**INPUT FOR THIS TASK**
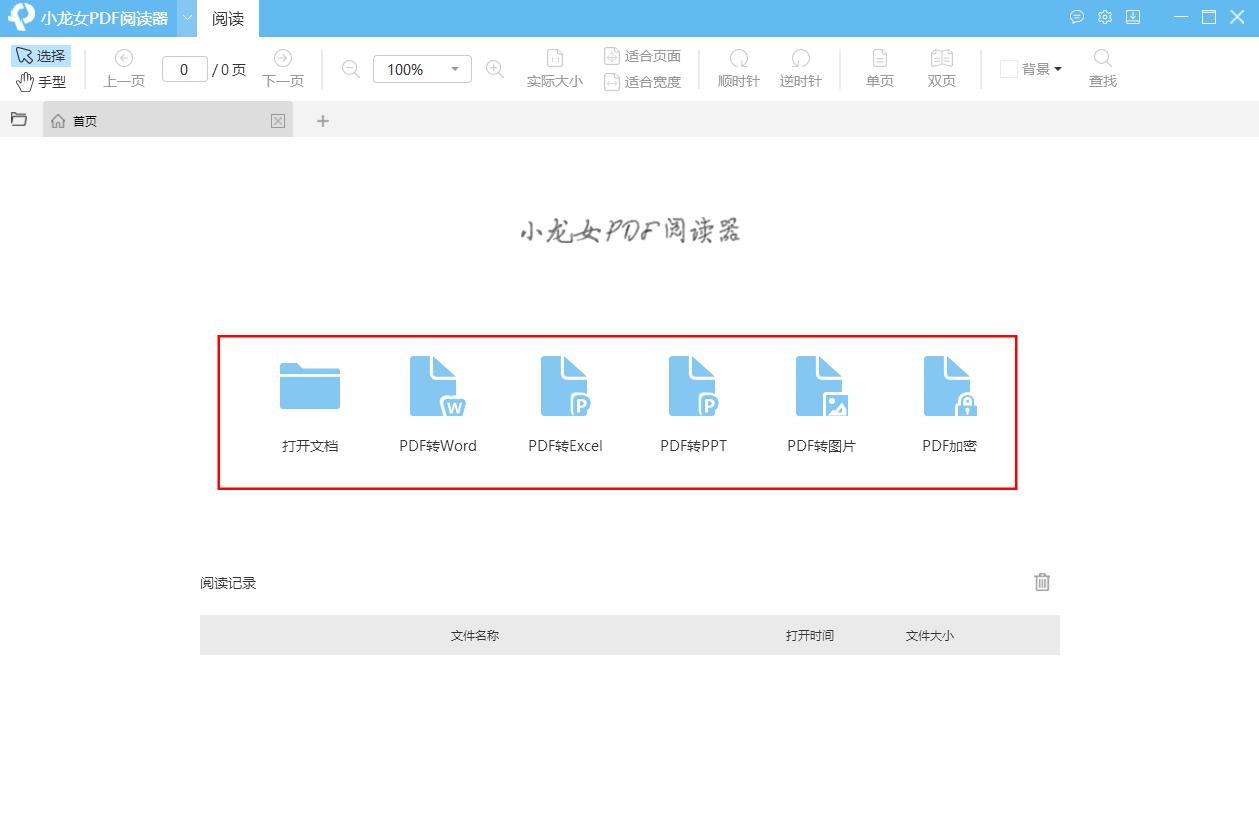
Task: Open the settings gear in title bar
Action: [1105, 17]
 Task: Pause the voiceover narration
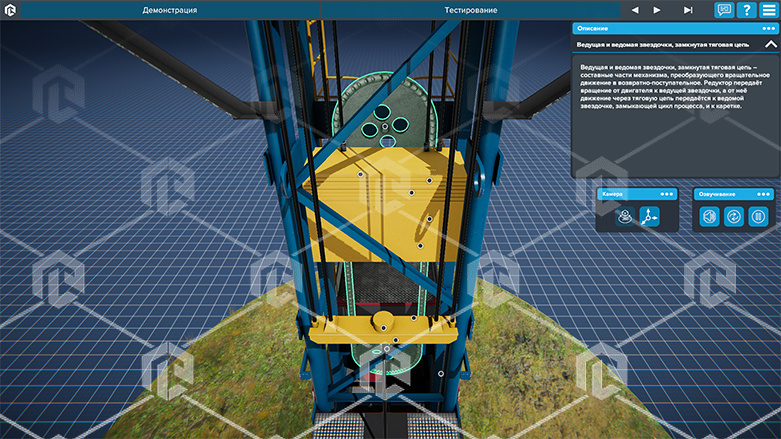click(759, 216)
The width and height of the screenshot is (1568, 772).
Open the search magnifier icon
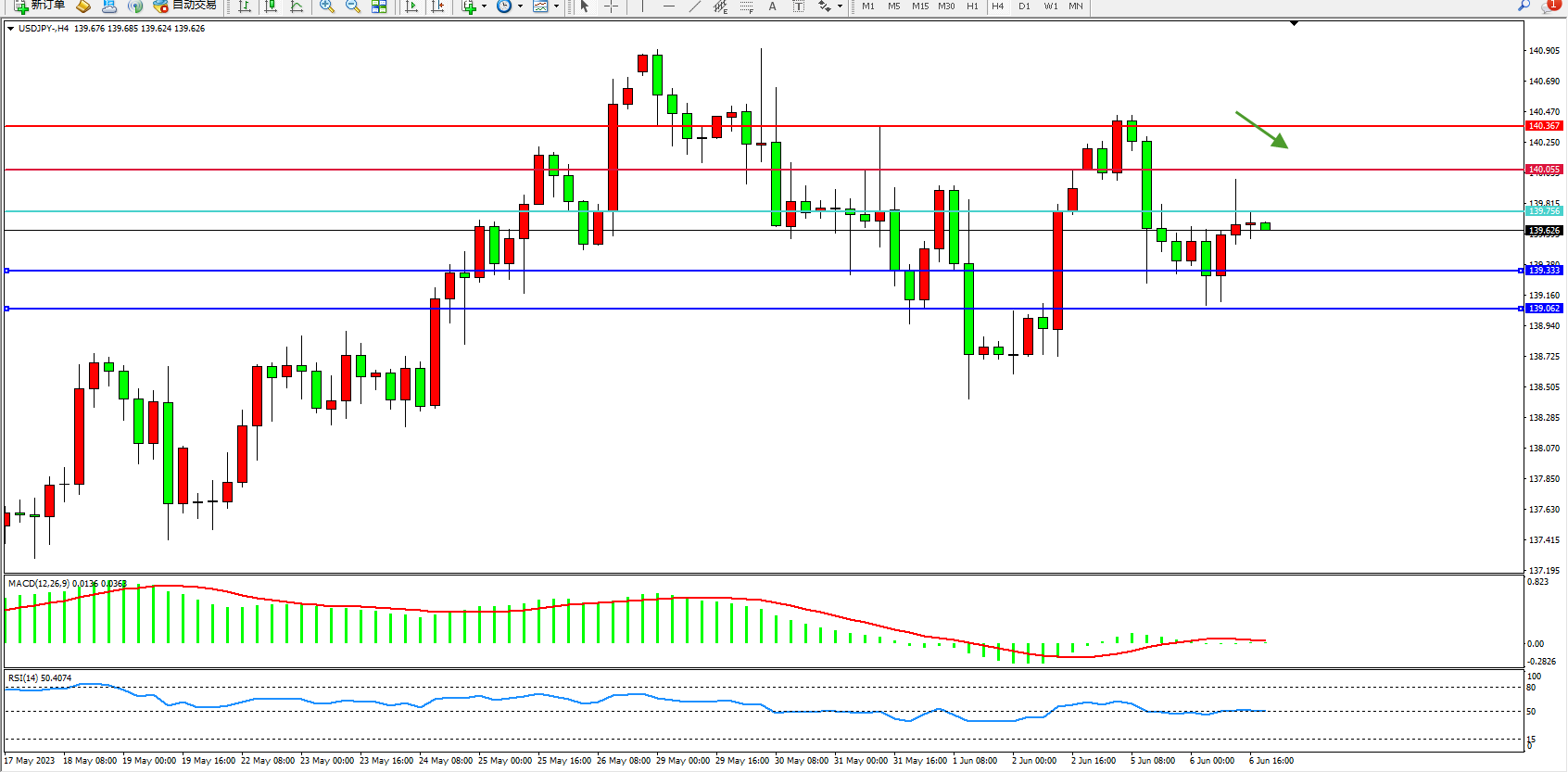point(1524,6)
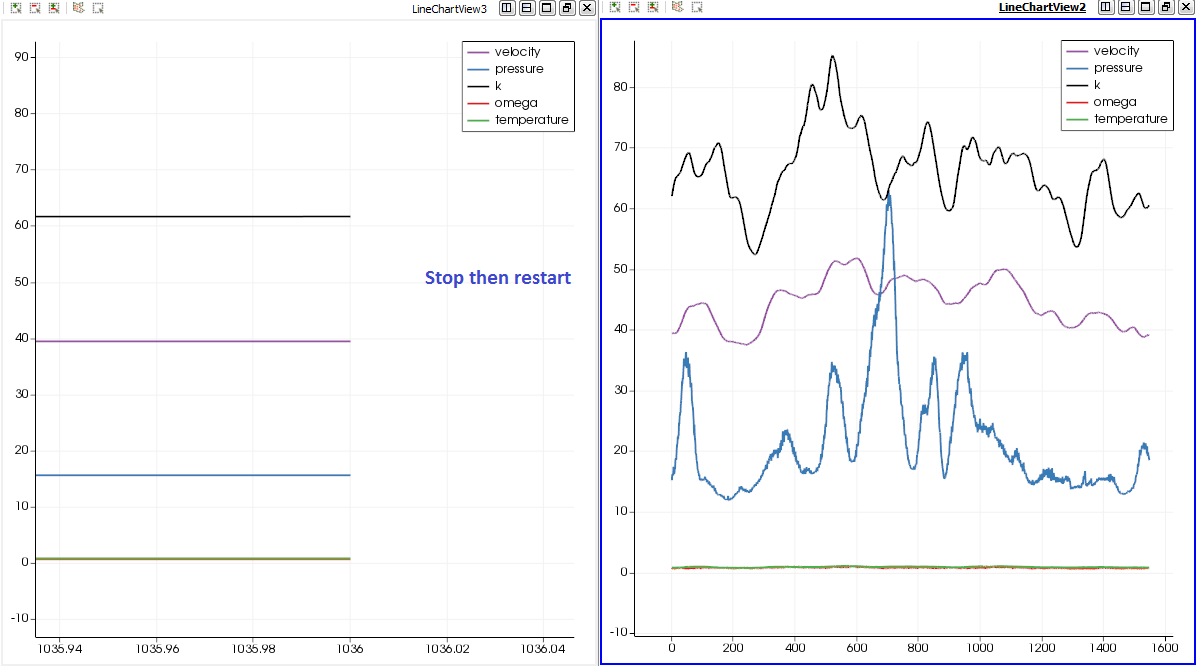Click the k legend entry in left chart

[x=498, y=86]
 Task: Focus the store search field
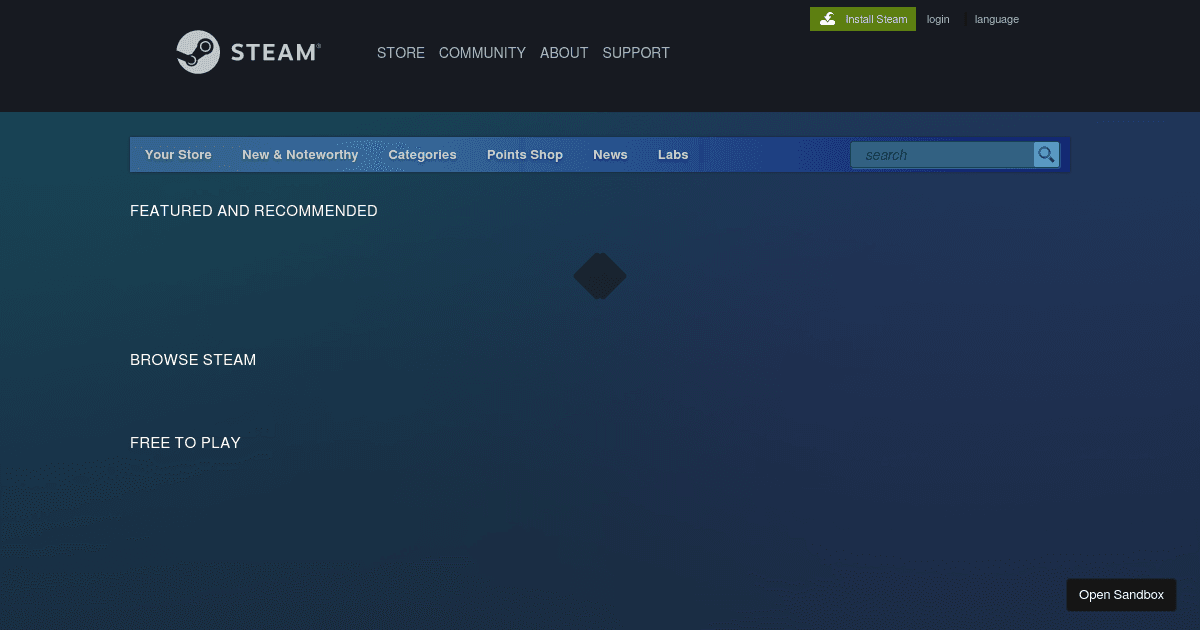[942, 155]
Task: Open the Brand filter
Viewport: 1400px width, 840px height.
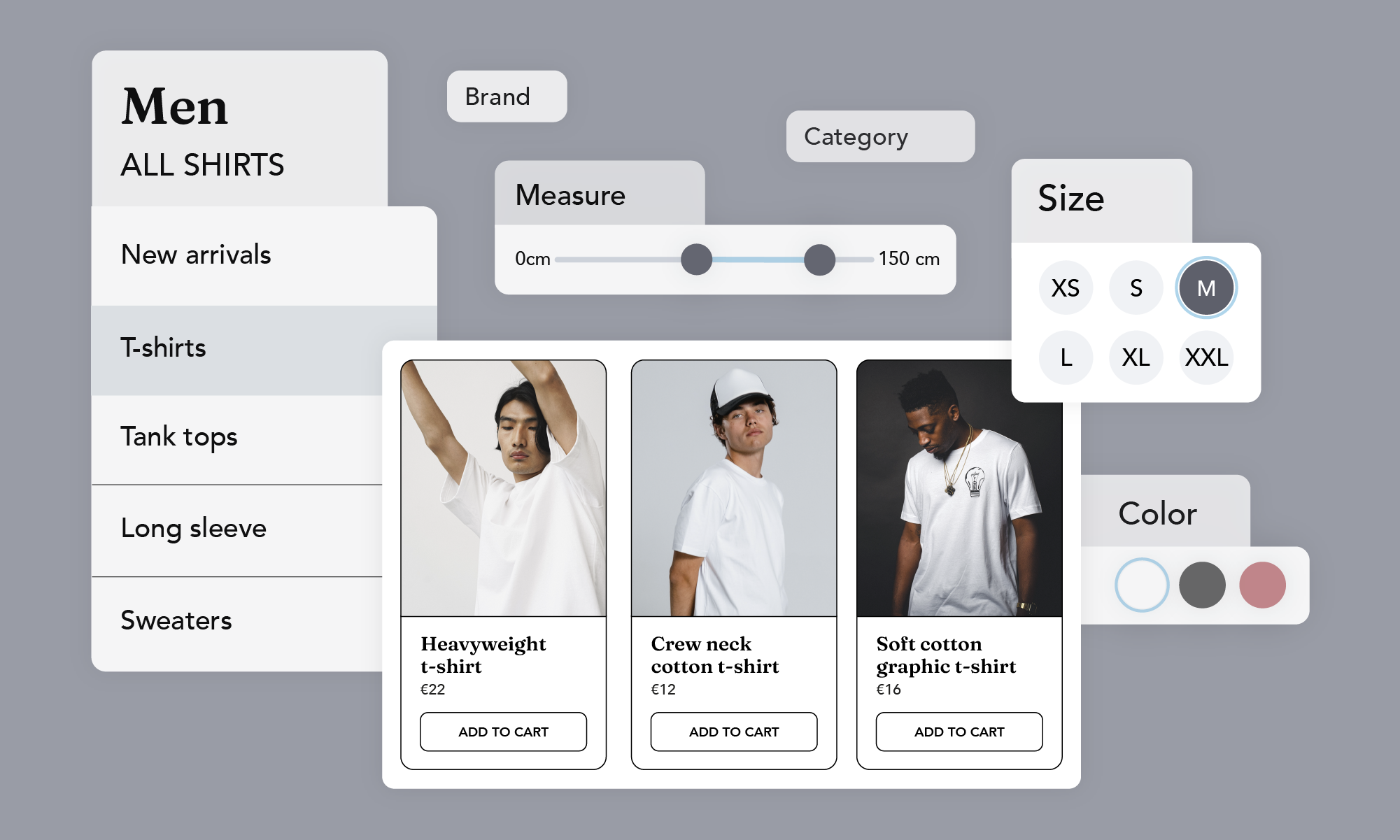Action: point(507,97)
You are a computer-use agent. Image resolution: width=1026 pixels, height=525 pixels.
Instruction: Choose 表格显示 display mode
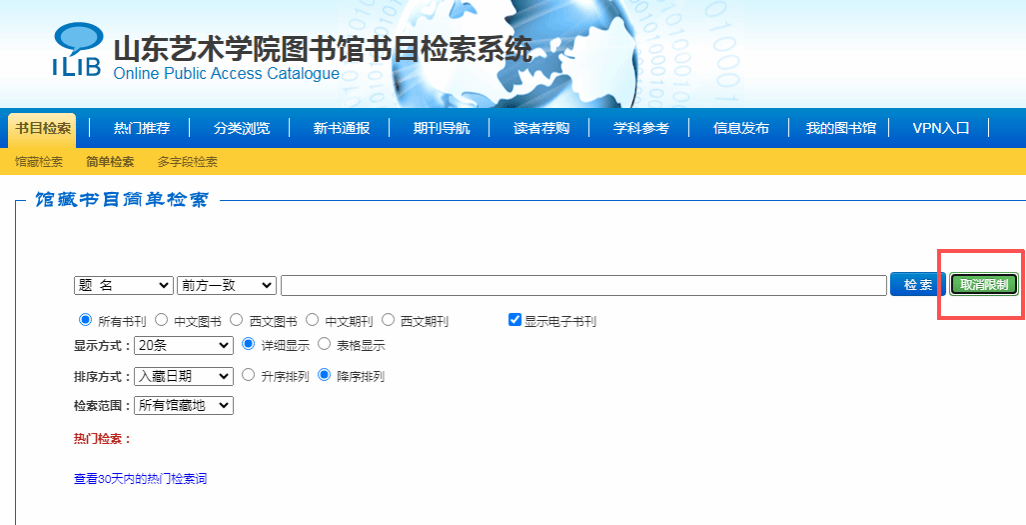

**TO DO**
Your copy should hold exactly the lines from the line containing "Viewport: 1400px width, 840px height." through the last line of the listing above, both included, and no pictures.

**SOLVED EXERCISE**
Viewport: 1400px width, 840px height.
Action: point(507,97)
You are a computer-use agent. Image resolution: width=1026 pixels, height=525 pixels.
Instruction: Choose 表格显示 display mode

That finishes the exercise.